### [GOAL 1]
In the records, copy the lines from the one containing "Select the Priority 0 Port field" through the one containing "Looking at the", switching "Upload" to "Download" and changing nothing else. Omit the pictures from your copy.

### [DOCUMENT EXTRACT]
[start]
Identifying Your Property
- Etch your driver’s license number on any valuables that might be stolen.
- Photograph valuables that cannot be etched.
- Keep a detailed, up-to-date record of your valuables. Include type, model, serial number, proof of purchase and fair market value.
Maintaining Your Property
- Keep property in good condition and free of trash, litter, weeds, leaves, graffiti, dismantled or inoperative vehicles, and other things that indicate neglect in caring for your property.
- Replace broken windows or screens.
- Repair broken fences and gate locks.
- Use screens, wired glass, or other protection for light fixtures and bulbs.
- Remove loose rocks and other objects that could be used to vandalize your property.
Making Sure the Police Can Find Your Home
- Make sure your street address number is clearly visible from the street and is well lighted at night so the police and other emergency personnel can locate your home easily. Numbers should be at least 4 inches high must be used on individual dwellings and duplexes, and 12 inches high on multiple-unit residential buildings.
[end]
### [GOAL 2]
According to the property protection tips, how high should street address numbers be on multiple-unit residential buildings?

### [THE DATA]
[start]
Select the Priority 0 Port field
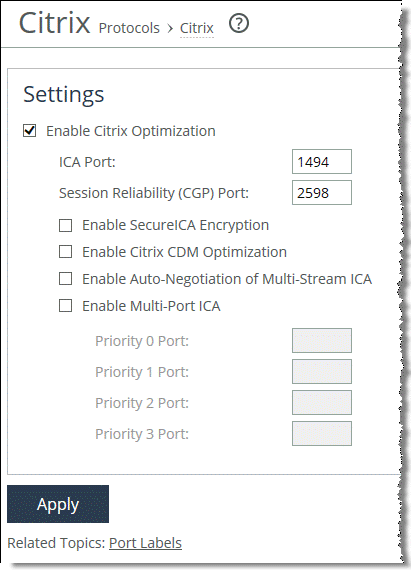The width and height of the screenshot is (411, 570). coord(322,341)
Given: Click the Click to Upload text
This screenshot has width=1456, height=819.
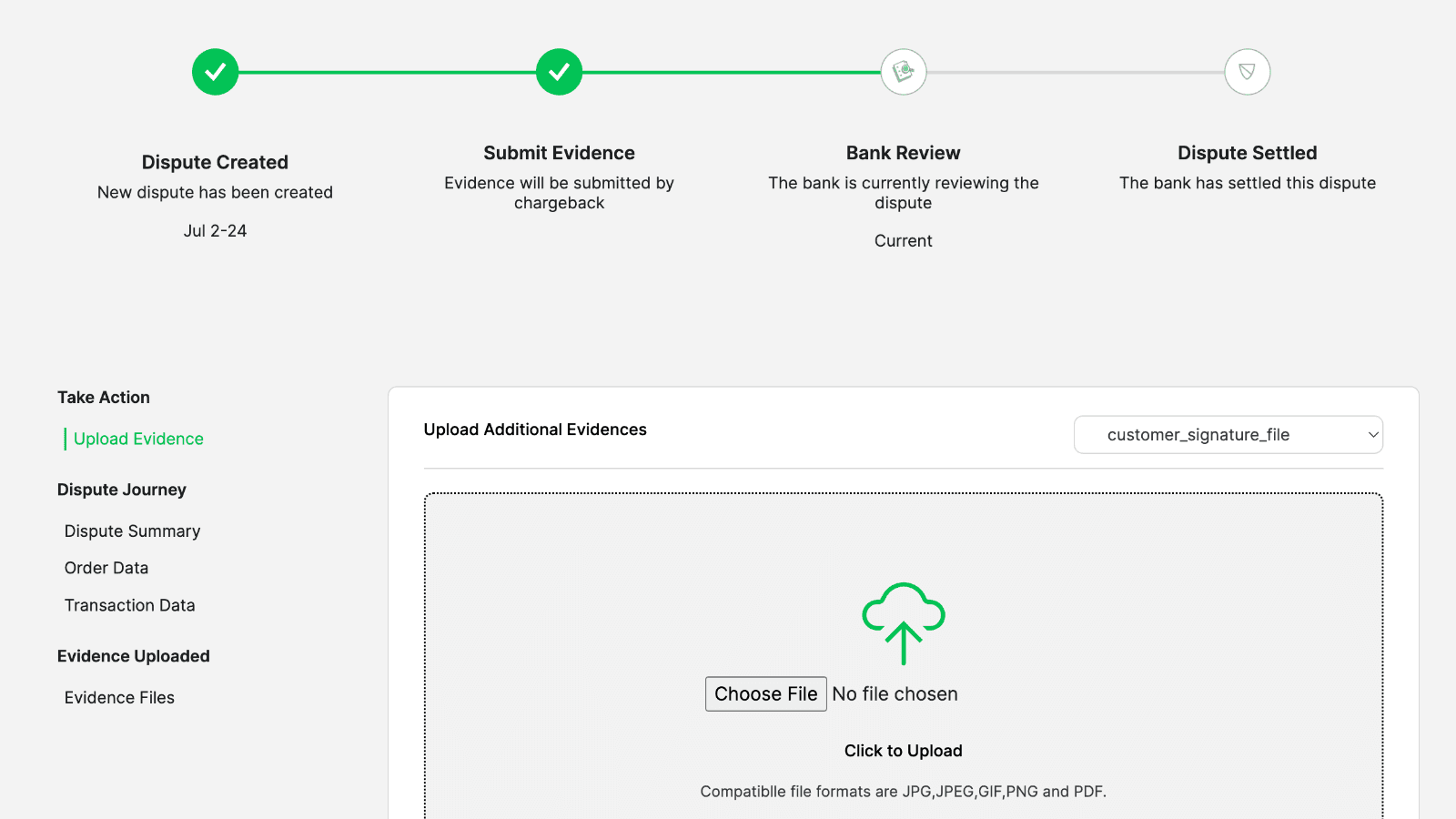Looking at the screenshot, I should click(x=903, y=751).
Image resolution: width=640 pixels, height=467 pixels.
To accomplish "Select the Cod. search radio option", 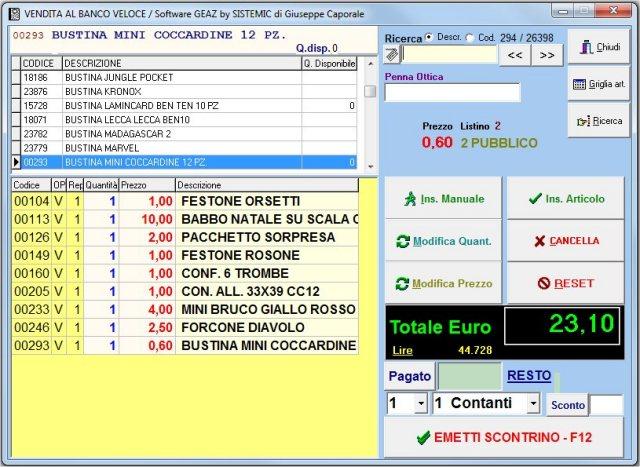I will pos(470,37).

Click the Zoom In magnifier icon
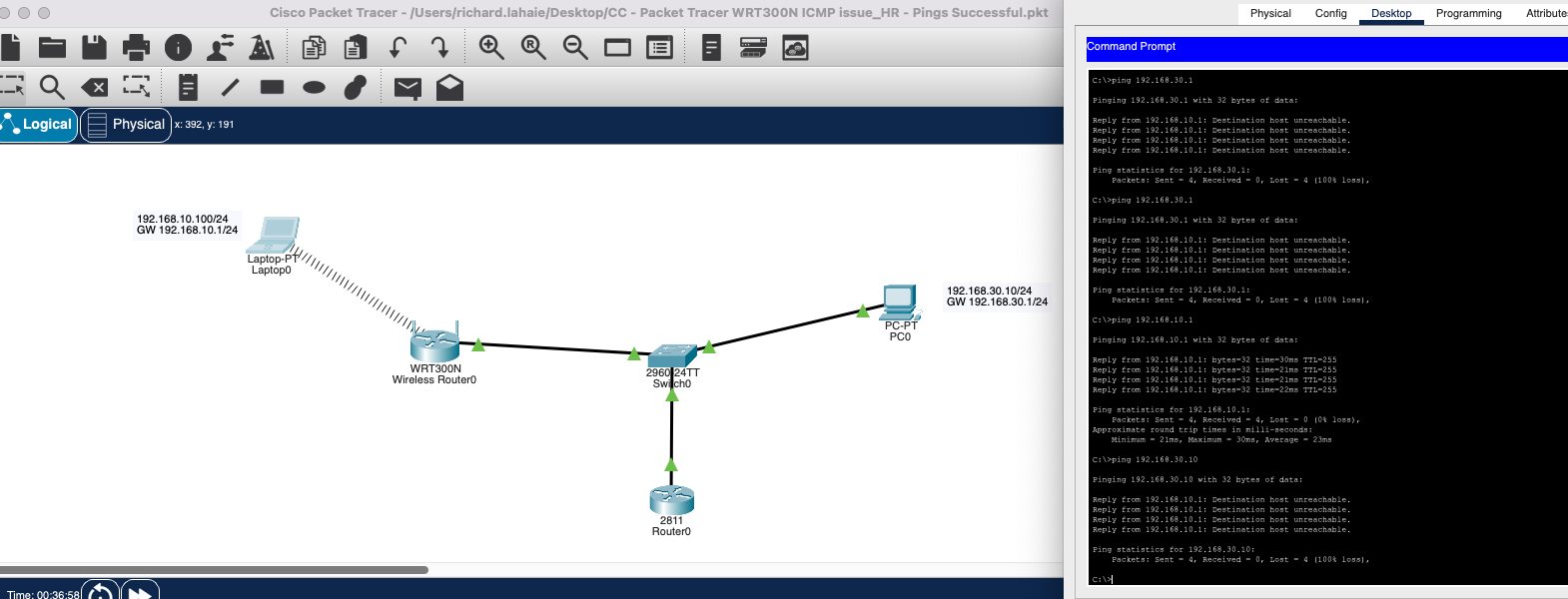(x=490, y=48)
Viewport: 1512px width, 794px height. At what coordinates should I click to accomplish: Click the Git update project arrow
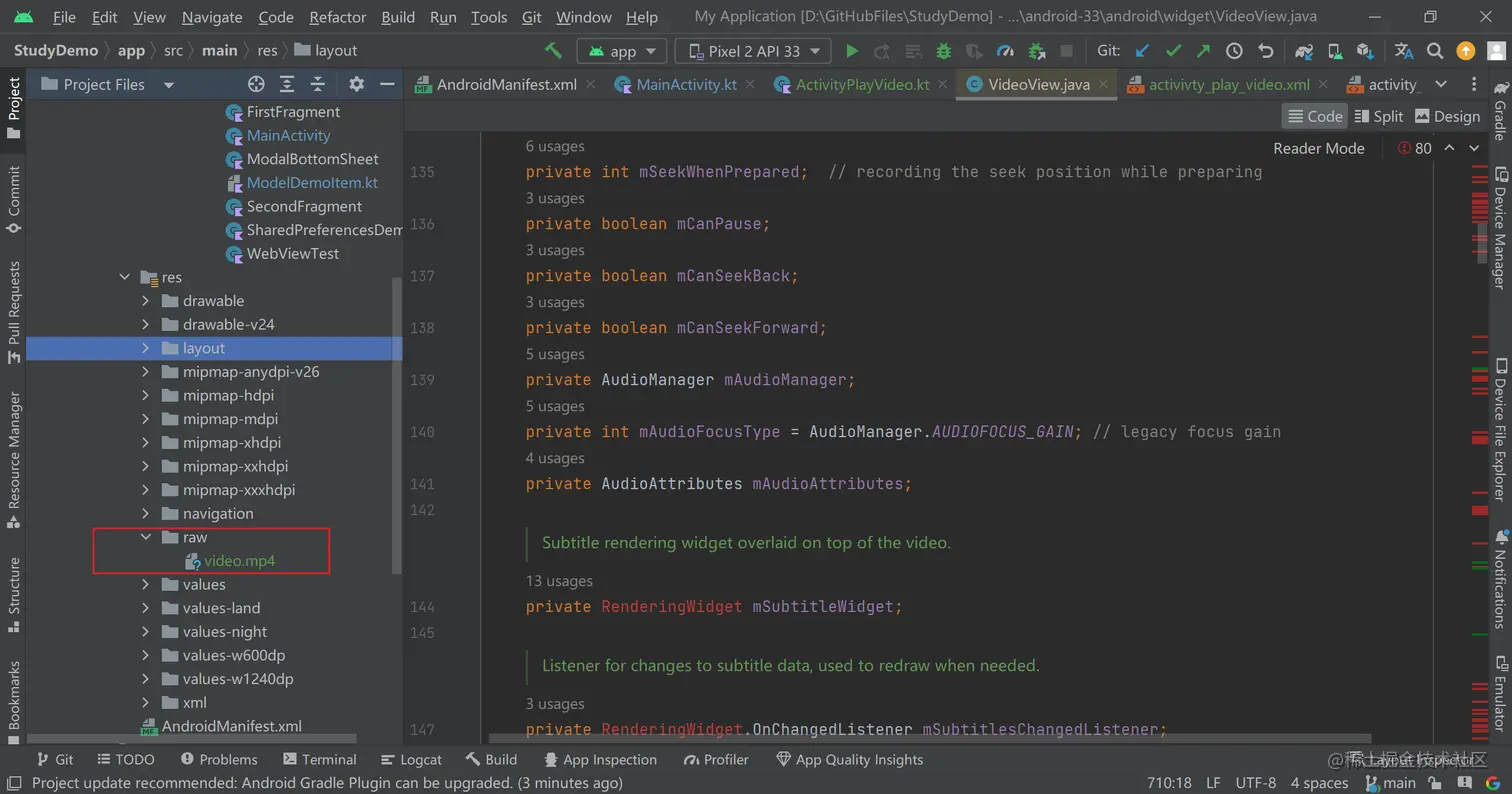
[end]
[start]
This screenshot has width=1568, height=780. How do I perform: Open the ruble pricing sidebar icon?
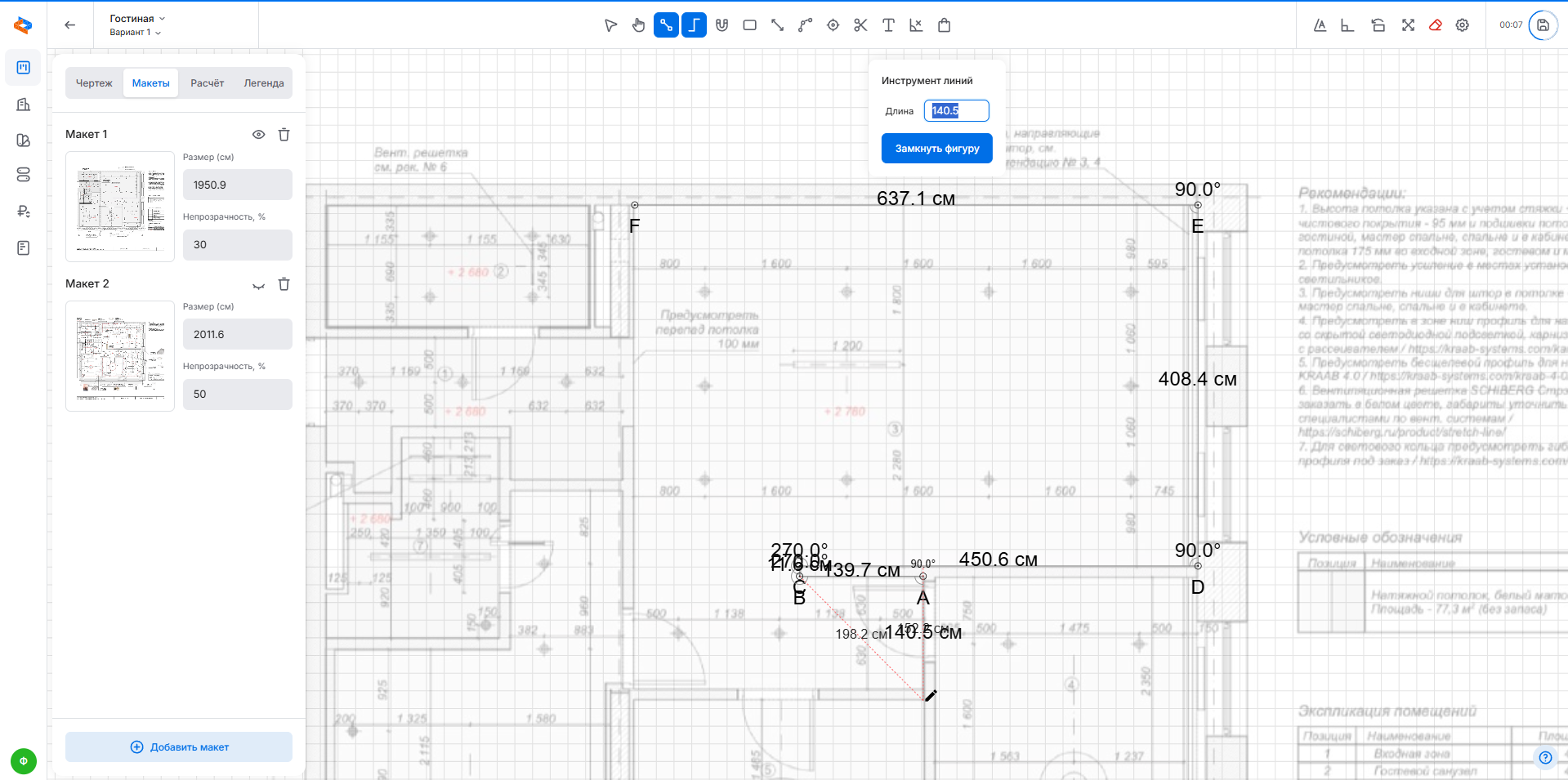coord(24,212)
[end]
[start]
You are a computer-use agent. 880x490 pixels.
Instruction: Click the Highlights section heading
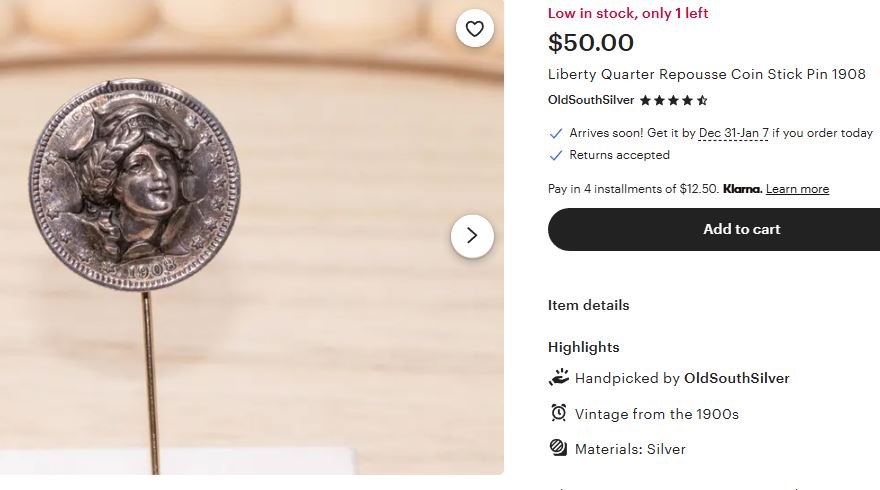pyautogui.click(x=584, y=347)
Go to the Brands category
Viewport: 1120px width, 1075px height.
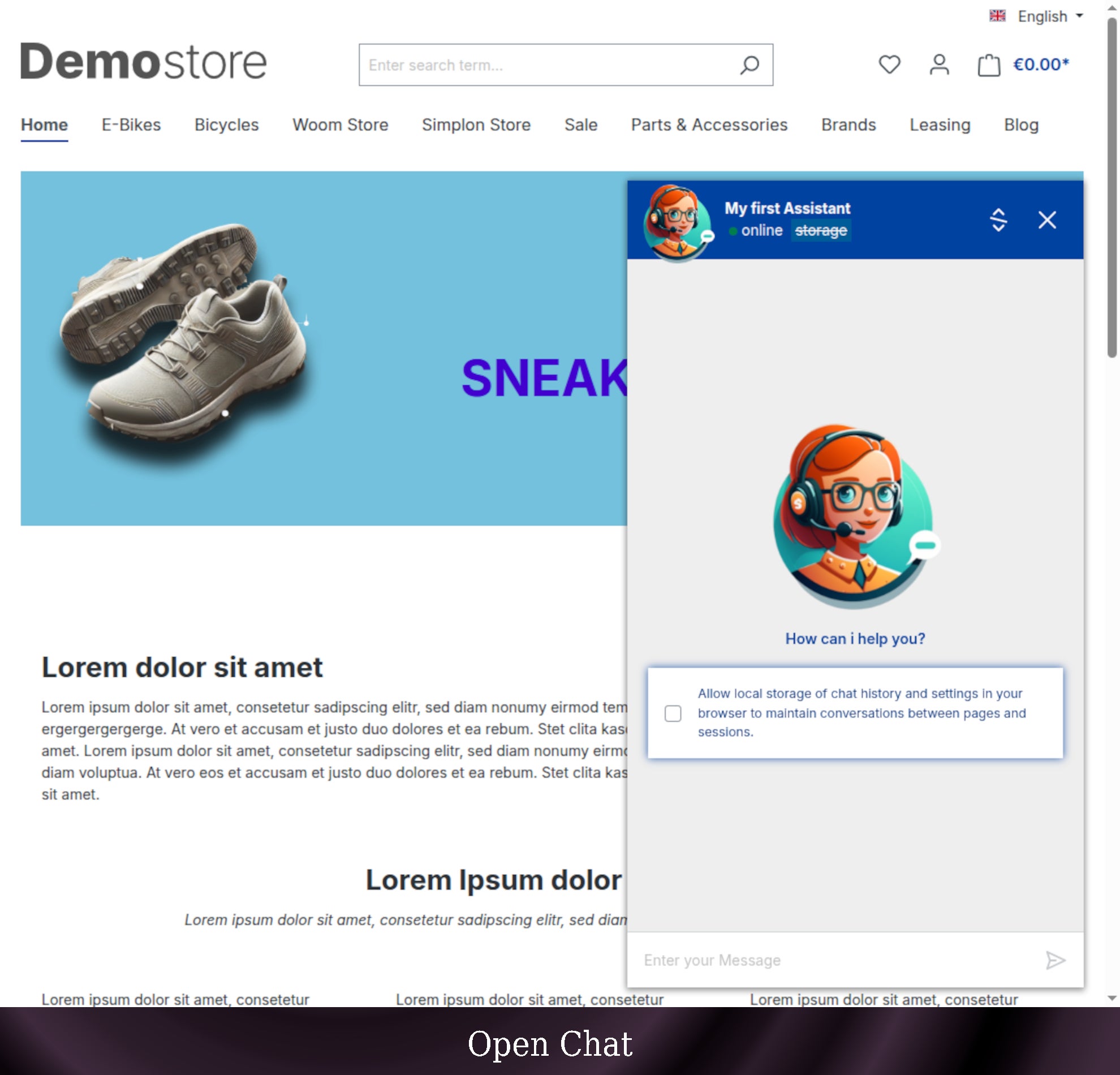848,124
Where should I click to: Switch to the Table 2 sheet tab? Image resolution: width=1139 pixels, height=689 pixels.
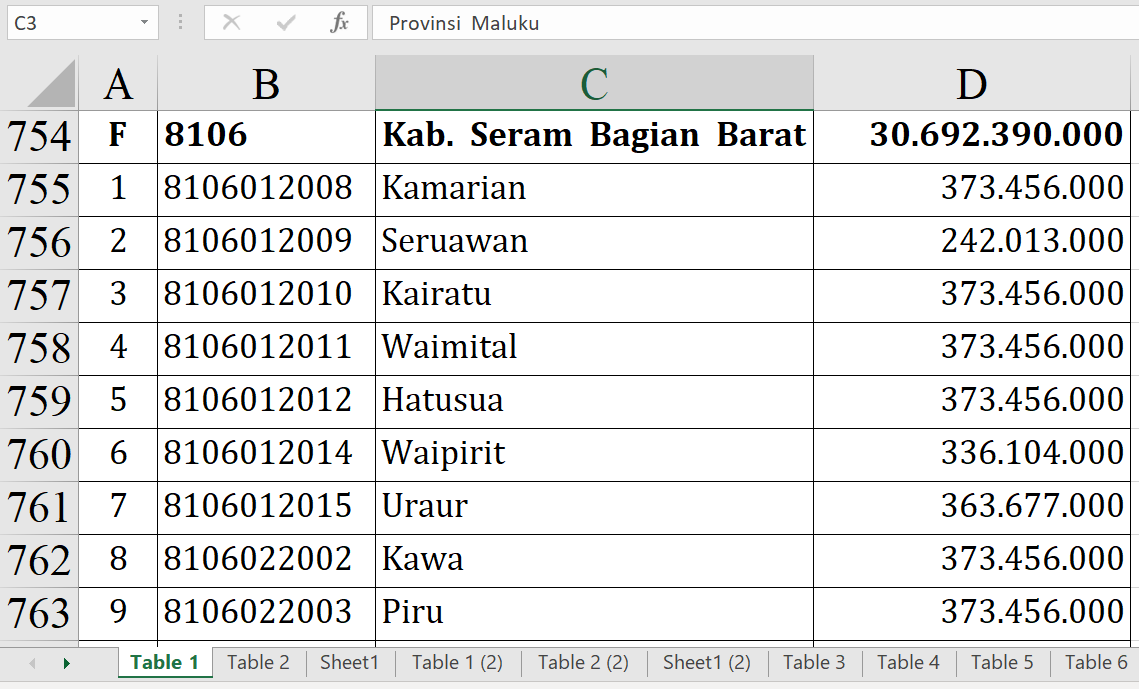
[end]
### [COMPLETE RESPONSE 1]
Select the Priority 0 Port field
The width and height of the screenshot is (411, 570). coord(322,341)
Given: Click the Click to Download text
This screenshot has width=1456, height=819.
Looking at the screenshot, I should click(x=903, y=751).

### [COMPLETE RESPONSE 2]
12 inches high.